Le leader du mouvement PASTEF, Ousmane Sonko, a marqué un tournant décisif lors de son congrès à la Dakar Arena. Son discours, à la fois ferme et visionnaire, a acté la fin des pratiques controversées qui ont trop souvent entaché le débat public.

Dans une allocution percutante, il a balayé d’un revers de main la culture des moqueries et des insultes, exigeant de ses militants une conduite irréprochable. « Plus de quolibets, plus de surnoms blessants, plus d’injures au sein de PASTEF », a-t-il martelé, soulignant l’urgence de hisser son parti à un niveau de responsabilité à la hauteur des enjeux nationaux.
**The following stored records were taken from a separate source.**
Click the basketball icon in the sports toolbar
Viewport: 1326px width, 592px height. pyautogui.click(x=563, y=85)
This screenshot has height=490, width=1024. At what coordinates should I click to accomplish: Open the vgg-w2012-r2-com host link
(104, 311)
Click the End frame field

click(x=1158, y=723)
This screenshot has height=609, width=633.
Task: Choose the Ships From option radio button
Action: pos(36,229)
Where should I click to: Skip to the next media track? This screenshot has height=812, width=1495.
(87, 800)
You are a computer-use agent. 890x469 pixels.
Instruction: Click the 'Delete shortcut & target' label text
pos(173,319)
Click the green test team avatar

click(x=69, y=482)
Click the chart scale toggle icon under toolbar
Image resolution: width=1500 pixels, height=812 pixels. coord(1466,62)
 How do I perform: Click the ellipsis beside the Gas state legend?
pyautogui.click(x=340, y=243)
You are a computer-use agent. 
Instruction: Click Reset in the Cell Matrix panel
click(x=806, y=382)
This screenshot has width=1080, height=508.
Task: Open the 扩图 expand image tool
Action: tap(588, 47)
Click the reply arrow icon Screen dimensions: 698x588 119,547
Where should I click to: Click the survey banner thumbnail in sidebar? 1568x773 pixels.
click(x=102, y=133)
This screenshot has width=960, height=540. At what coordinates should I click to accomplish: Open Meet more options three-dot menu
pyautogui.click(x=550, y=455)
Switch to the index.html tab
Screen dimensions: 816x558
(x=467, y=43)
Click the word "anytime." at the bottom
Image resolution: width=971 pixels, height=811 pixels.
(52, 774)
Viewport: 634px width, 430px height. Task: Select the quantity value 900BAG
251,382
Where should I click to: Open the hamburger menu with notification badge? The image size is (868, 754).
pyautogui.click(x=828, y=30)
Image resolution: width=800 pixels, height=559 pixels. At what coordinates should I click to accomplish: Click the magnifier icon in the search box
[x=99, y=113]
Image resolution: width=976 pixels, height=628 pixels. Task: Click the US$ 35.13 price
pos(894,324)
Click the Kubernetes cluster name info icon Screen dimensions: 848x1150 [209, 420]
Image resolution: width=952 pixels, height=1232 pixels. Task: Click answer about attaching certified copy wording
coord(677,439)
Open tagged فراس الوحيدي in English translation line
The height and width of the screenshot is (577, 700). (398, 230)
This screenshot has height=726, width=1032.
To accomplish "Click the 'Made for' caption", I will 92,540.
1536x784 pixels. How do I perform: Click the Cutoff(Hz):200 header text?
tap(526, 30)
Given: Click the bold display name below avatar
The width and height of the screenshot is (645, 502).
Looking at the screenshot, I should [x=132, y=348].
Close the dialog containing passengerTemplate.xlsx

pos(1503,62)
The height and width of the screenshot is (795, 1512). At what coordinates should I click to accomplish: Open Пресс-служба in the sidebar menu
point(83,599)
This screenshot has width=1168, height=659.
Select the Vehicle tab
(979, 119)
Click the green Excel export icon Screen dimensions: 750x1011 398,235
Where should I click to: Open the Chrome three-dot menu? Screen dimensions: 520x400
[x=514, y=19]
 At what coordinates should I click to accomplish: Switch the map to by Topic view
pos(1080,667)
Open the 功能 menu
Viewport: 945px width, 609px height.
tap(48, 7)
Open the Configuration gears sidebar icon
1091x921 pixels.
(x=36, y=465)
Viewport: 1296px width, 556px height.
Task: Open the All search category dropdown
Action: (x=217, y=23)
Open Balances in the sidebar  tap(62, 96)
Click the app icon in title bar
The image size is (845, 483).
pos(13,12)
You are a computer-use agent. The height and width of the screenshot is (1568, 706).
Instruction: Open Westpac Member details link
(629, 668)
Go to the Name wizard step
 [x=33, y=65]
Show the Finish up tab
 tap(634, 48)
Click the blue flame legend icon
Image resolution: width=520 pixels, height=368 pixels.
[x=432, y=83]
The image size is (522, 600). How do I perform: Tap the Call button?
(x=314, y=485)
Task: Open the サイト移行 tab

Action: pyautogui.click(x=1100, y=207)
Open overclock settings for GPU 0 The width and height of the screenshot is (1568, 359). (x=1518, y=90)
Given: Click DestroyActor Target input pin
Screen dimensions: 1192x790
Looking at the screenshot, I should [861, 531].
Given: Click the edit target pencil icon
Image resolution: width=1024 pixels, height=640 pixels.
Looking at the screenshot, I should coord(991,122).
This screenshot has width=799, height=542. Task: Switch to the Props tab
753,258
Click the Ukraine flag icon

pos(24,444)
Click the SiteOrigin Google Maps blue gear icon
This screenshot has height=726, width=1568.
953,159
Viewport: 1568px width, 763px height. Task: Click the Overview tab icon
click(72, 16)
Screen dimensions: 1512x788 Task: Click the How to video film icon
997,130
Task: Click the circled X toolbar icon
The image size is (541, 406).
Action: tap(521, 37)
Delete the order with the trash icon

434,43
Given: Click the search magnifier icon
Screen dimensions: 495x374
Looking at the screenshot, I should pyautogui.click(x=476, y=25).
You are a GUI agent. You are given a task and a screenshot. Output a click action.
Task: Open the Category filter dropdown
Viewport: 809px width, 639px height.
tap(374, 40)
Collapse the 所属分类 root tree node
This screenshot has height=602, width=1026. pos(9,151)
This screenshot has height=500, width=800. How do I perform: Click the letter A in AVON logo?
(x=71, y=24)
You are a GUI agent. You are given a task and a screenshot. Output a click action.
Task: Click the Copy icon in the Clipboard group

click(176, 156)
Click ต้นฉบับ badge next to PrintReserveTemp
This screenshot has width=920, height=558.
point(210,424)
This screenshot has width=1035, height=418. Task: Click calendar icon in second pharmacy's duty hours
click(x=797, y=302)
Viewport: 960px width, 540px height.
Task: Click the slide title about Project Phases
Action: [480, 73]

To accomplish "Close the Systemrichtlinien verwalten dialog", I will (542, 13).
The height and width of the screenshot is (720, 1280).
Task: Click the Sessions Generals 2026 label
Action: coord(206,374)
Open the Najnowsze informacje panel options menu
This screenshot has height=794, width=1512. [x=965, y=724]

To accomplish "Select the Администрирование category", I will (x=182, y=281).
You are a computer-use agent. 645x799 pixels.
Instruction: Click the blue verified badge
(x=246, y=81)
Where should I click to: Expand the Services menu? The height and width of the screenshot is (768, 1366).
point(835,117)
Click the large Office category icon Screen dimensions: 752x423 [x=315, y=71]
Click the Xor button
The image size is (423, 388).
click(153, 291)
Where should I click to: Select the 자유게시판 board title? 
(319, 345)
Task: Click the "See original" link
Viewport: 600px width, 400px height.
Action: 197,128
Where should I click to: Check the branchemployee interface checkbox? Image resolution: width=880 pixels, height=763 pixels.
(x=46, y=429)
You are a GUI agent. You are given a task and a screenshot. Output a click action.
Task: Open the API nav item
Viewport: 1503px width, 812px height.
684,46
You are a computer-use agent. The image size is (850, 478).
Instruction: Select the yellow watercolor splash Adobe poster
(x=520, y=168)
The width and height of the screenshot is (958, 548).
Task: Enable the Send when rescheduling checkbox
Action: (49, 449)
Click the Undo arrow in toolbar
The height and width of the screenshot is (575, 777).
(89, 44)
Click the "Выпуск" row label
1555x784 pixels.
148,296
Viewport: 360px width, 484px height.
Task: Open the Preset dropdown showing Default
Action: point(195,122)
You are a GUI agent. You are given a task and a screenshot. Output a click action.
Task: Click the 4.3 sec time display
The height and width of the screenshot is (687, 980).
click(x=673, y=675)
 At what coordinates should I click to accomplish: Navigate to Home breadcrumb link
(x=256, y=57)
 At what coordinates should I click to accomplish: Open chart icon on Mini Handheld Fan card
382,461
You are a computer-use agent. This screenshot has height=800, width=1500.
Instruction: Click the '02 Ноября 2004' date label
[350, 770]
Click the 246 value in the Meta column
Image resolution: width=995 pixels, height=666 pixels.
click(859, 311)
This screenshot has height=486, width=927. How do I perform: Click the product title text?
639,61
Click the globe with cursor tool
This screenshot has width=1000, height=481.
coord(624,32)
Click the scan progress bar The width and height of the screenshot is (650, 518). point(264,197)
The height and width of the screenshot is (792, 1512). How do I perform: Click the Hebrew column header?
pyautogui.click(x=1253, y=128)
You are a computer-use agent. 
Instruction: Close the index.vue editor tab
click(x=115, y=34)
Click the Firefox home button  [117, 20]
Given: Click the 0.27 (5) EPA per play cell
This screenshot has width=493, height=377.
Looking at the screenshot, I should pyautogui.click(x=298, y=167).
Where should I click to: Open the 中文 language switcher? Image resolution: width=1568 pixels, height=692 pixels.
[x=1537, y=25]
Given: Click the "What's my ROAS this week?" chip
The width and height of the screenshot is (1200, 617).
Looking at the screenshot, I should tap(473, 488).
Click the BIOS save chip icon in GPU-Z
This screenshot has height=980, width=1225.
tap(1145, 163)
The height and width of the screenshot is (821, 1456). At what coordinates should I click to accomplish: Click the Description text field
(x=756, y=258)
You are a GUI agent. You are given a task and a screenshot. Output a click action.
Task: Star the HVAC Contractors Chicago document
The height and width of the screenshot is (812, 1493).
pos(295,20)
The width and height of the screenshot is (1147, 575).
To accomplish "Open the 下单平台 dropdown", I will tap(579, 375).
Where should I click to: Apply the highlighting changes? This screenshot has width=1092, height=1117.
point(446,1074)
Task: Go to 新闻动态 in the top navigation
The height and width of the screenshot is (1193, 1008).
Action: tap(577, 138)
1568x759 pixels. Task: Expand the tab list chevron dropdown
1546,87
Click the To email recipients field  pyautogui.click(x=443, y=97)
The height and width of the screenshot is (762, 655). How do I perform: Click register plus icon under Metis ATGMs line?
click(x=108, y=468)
Cette refondation, bien plus qu’un simple changement de ton, s’inscrit dans une stratégie ambitieuse pour consolider les assises du mouvement. Ousmane Sonko a d’ailleurs minimisé les départs récents de certains cadres, les qualifiant de détails insignifiants au regard des objectifs colossaux qu’il a fixés pour son parti.

Une machine électorale en construction

Sonko mise sur une restructuration radicale pour faire de PASTEF une force incontournable. Parmi ses priorités : l’enrôlement massif de nouveaux membres, avec un objectif d’un million de cartes distribuées, et la création de dix mille cellules locales réparties sur l’ensemble du territoire. Une ambition qui reflète sa volonté de transformer son mouvement en une organisation structurée, prête à rivaliser lors des prochaines consultations électorales.

Pour y parvenir, il a ordonné à ses partisans de sillonner le pays sans relâche, tout en accélérant les inscriptions sur les listes électorales. Cette mobilisation intensive vise à positionner PASTEF comme un acteur central de la vie politique, capable de peser sur les décisions qui façonneront l’avenir du Sénégal.

Un parti d’ordre et de gouvernement en marche

Le président de PASTEF ne se contente pas de critiquer les dérives passées ; il propose une alternative crédible. En insistant sur le respect des institutions, des chefs traditionnels et des autorités religieuses, il trace la voie d’un engagement politique fondé sur la discipline et l’intégrité. Une posture qui, selon lui, doit inspirer confiance auprès des citoyens et des partenaires institutionnels.

Avec cette refonte, Ousmane Sonko entend offrir au Sénégal un parti moderne, tourné vers l’action et l’efficacité, où la rhétorique agressive cède la place à un discours constructif et mobilisateur.